The country’s weak medium-term budget planning has led to challenges in budget execution, disrupting laid out fiscal plans, the World Bank has said.
In its Country Economic Memorandum (CEM) for Malawi, the Bretton Wood institution noted that large and often unbudgeted recruitment in the public service have derailed several budgets in the past.
Similarly, the report said regular public wage increases have been postponed and subsequently made in an unplanned and lumpy fashion, derailing budget implementation in the process.
The report shows that estimates of revenues and grants have been repeatedly over-optimistic and based on unrealistic growth assumptions.
For instance, in the first quarter of the 2017/18 financial year (July to September), central budgetary operations recorded a deficit of K73.4 billion.
It is also during the same period that Malawi Revenue Authority (MRA) has under-collected revenue.
Between July and October this year, MRA has collected K286.1 billion against the target of K305.4 billion, missing the target by about K20 billion.
But Treasury spokesperson Davis Sado said despite the deficit, government still managed to maintain its expenditures within the planned target for the first quarter of the year across all lines of expenditures.
“The fiscal deficit in the [first] quarter came about due to poor performance of revenues and grants.
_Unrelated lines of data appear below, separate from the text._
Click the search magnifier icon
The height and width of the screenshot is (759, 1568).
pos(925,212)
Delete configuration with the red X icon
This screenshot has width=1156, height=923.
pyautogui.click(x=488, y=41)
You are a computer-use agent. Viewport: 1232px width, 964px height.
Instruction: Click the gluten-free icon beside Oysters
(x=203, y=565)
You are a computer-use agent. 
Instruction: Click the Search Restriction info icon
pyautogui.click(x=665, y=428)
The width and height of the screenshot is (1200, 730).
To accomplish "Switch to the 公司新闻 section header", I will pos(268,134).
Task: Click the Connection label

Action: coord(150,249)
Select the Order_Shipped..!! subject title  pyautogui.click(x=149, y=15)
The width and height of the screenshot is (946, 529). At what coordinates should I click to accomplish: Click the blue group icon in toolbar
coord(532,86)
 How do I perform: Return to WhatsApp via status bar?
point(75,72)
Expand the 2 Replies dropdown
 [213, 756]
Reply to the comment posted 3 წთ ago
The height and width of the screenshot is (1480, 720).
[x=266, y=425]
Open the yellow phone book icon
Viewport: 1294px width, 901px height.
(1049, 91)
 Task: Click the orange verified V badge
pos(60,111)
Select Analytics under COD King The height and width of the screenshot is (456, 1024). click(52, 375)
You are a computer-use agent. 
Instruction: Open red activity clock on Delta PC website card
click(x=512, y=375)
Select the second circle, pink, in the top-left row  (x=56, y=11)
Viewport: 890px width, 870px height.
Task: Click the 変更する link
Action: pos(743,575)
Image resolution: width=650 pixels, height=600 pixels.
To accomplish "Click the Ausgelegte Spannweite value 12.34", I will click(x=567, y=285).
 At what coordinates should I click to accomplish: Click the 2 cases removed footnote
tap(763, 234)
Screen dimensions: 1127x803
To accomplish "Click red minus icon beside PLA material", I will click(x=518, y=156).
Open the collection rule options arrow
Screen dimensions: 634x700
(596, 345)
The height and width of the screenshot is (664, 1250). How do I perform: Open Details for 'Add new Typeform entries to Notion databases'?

This deficit was financed by borrowing on the domestic market as well as the foreign market,” he said.
Economics Association of Malawi (Ecama) president Chikumbutso Kalilombe, in an interview last week, said there is need to make the budgeting of the revenue side more realistic if the country is to avoid fiscal deficits.
“What we need to do as Malawi is to make budgeting of the revenue side more realistic because we budget for the expenditures on revenue that we expect,” he said.
The report said the country is susceptible to weather-related and other external shocks and several episodes of economic instability have been independent of these shocks, usually on account of weak fiscal management.
This has been evidenced, for example, in budgetary indiscipline, weak expenditure control and slow fiscal response to shocks, according to the report.
In response to external shocks, however, the report notes that in many instances, policy actions either exacerbated the impact of the shock or prolonged it.
Reads the re port in part: “As a response to crisis, government has mostly adopted adhoc expenditure cuts, postponed expenditures and run arrears without making hard fiscal adjustments which hurt future growth or sowed seed for future crisis by building up fiscal pressures.”